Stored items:
______

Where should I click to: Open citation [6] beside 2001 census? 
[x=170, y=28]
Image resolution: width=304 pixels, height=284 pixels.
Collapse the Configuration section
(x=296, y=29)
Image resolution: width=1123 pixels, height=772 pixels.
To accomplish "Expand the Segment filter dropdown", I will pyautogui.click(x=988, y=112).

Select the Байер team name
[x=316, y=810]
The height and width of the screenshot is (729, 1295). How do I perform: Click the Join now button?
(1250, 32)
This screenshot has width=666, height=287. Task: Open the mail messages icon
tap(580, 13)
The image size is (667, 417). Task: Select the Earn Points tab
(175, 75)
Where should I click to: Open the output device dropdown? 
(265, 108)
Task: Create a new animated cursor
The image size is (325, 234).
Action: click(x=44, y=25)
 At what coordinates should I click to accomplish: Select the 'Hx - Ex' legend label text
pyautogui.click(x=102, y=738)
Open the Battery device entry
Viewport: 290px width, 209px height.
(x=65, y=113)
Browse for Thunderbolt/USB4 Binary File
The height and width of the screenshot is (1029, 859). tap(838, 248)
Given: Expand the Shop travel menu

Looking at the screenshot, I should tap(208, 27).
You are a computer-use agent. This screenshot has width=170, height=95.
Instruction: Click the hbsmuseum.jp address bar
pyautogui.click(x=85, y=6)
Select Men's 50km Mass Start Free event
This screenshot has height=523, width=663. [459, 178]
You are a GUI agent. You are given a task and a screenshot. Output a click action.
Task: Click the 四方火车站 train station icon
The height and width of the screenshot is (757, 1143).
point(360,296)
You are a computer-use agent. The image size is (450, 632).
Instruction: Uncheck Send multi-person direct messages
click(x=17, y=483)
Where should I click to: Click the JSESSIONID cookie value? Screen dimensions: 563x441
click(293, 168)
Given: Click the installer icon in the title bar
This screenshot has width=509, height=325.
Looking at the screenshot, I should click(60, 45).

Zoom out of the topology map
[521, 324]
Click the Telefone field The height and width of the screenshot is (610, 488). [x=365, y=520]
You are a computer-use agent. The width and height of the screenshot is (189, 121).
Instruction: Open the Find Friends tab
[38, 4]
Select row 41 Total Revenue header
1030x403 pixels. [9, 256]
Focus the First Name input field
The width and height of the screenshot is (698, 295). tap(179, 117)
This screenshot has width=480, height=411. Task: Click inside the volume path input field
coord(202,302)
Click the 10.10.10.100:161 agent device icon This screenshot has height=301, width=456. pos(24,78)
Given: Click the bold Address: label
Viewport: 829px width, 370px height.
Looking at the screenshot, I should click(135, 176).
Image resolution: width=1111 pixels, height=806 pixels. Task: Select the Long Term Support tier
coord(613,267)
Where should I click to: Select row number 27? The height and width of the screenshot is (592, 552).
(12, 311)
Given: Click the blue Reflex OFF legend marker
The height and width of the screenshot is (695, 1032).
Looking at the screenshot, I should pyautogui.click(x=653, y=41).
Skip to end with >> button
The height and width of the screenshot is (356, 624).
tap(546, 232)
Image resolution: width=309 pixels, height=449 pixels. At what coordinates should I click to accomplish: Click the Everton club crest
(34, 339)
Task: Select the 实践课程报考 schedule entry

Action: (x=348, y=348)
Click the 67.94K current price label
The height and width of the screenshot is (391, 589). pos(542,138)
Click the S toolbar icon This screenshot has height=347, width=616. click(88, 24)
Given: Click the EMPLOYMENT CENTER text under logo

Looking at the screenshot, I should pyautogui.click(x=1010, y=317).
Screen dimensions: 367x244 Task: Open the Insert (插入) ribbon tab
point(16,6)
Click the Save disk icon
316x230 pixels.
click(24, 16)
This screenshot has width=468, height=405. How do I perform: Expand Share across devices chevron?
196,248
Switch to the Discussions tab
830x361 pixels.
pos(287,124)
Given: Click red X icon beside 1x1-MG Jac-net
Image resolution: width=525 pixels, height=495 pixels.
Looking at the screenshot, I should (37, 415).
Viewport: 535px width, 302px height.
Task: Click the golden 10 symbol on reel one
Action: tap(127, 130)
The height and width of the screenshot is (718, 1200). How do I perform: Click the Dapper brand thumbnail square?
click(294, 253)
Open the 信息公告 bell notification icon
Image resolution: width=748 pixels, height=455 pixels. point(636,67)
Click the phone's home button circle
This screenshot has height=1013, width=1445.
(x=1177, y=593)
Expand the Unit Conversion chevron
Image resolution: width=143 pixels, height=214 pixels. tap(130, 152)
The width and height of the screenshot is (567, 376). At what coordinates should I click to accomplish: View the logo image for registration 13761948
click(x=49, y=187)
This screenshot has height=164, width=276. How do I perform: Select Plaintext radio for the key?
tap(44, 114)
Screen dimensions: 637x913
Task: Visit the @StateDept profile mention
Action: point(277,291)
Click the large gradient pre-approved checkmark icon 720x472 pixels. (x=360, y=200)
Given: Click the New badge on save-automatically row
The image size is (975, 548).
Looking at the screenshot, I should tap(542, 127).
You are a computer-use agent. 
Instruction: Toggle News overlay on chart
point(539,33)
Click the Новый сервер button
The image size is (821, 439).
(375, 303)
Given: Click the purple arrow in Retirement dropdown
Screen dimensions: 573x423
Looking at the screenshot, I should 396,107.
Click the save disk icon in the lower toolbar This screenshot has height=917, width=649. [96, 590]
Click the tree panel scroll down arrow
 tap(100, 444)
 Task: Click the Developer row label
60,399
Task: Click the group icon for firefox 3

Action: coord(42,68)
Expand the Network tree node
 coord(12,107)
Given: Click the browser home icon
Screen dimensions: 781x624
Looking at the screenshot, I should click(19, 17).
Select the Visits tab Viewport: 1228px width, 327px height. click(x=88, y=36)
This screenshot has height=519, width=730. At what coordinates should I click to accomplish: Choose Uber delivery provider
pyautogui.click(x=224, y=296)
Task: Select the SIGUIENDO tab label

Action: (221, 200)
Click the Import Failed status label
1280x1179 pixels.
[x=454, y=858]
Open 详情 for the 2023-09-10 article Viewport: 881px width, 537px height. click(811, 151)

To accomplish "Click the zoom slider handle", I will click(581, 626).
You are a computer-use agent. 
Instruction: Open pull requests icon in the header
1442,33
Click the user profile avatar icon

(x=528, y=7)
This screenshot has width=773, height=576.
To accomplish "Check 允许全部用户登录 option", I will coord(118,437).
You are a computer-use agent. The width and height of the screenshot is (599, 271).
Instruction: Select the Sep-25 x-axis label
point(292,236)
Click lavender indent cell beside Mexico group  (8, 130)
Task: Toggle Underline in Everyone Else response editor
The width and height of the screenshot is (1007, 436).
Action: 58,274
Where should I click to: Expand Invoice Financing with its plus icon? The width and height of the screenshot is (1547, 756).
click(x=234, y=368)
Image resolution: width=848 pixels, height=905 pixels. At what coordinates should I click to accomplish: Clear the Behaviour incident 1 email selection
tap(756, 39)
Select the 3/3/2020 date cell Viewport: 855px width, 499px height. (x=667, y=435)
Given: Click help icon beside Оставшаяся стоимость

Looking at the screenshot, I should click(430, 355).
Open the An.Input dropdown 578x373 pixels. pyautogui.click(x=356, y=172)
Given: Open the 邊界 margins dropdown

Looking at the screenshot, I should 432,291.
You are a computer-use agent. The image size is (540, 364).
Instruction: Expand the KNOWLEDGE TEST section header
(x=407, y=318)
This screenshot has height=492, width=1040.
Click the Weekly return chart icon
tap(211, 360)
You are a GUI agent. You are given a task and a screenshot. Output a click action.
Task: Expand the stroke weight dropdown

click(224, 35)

______

*ACTIVITY*: Find each line in the data above with the word "cell", then copy it.

*RESULT BELOW*:
Click lavender indent cell beside Mexico group  (8, 130)
Select the 3/3/2020 date cell Viewport: 855px width, 499px height. (x=667, y=435)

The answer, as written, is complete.